New research published in Headache suggests there is a relationship between serum vitamin D levels and chronic tension-type headaches (CTTH).1
Sanjay Prakash, DM, from the Department of Neurology at the Smt. B. K. Shah Medical Institute and Research Center in Gujarat, India, and colleagues examined the association between CTTH and serum 25-hydroxy vitamin (25(OH) D) levels in 100 patients (aged 18 years or older) with CTTH and 100 matched healthy control patients.
The researchers found that serum 25(OH) D levels were significantly lower in patients with CTTH compared with control patients (14.7 vs 27.4 ng/mL). Vitamin D deficiency [serum 25 (OH) D <20 ng/mL] was also greater in patients with CTTH (71%) compared with in control patients (25%).
Patients with CTTH also had a significantly higher prevalence of musculoskeletal pain (79% vs 57%), and muscle weakness (29% vs 10%) and a higher muscle tenderness score (7.5 vs 1.9) and bone tenderness score (3.0 vs 0.8) compared with control patients. Those with CTTH who were vitamin D deficient had a greater prevalence of musculoskeletal pain in the lower back (58% vs 31%) and muscle weakness in the neck muscles (38% vs 7%), higher muscle and bone tenderness scores, greater prevalence of associated fatigue (44% vs 17%), and a more prolonged course (15.5 months vs 11.2 months).
There was a strong positive correlation between serum vitamin D levels and total muscle tenderness score (R2=0.7365) and total bone tenderness score (R2=0.6293), as well.
Although these findings and findings from previous studies lend evidence to the possibility that vitamin D deficiency affects musculoskeletal pain, muscle weakness, and muscle atrophy, it is difficult to find a causal association with a cross-sectional study.
Limited physical activity may be an underlying cause for both muscle atrophy and low vitamin D levels. Vitamin D deficiency also closely mimics CTTH and is common in the general population, so it is possible that both conditions may be comorbid in the same patient and may produce overlapping clinical features.
“However, identifying even this comorbid condition may be important for therapeutic purposes,” the researchers noted.
“Intervention studies are required to find out if supplementation of vitamin D is effective in patients with CTTH.”
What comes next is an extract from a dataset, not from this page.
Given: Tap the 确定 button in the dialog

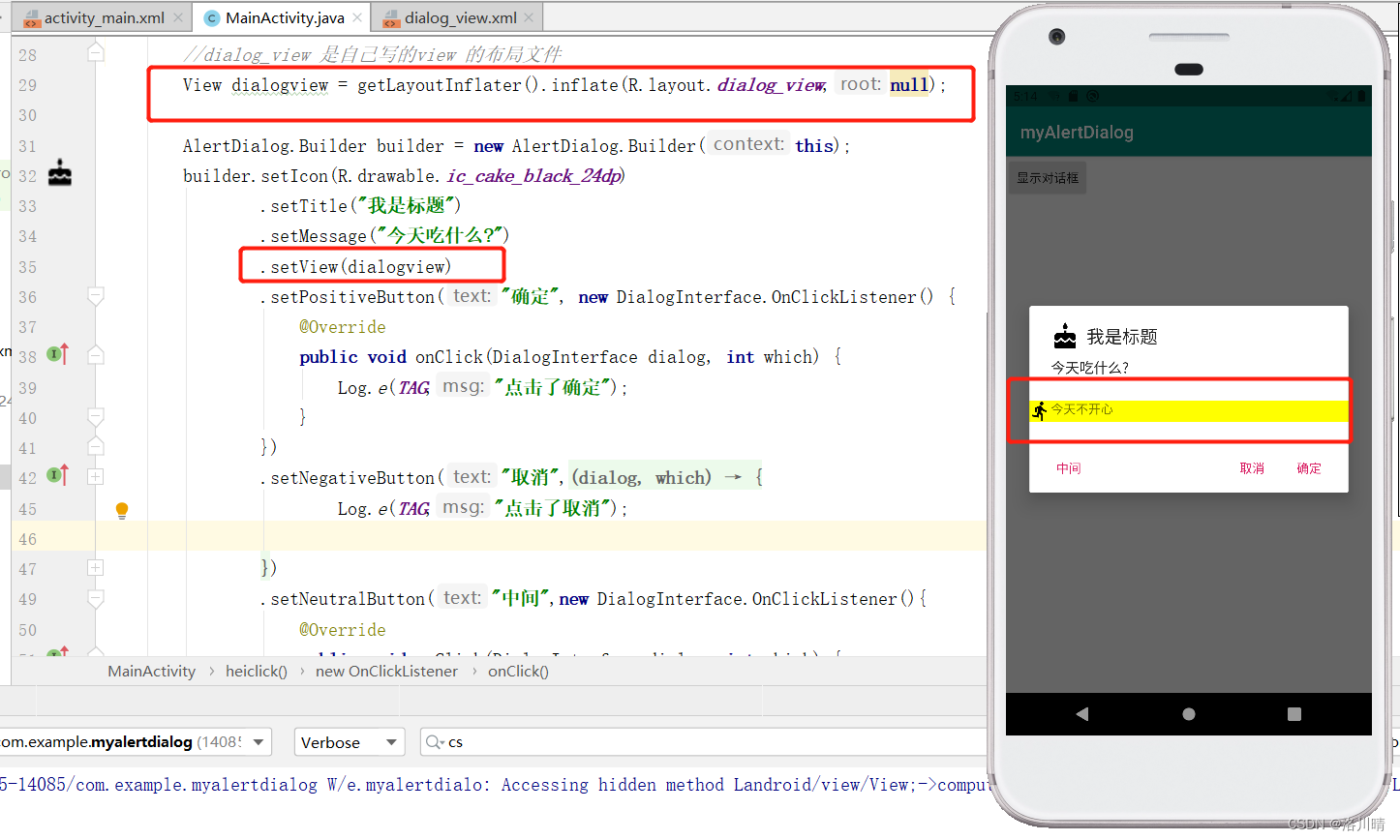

- The study sample was collected from convenient samples from a neurology clinic. These participants from a clinical setting may represent a more severe population of CTTH and may also not be generalizable.
- This was a single-center study.
- The possibility that some patients in the study had migraine cannot be ruled out.
- Some possible confounders, such as alcohol intake, sun exposure duration, fatigue, and depression, were not included in the study.
- ELISA assay has some limitations, so these results should be confirmed with mass spectrometry.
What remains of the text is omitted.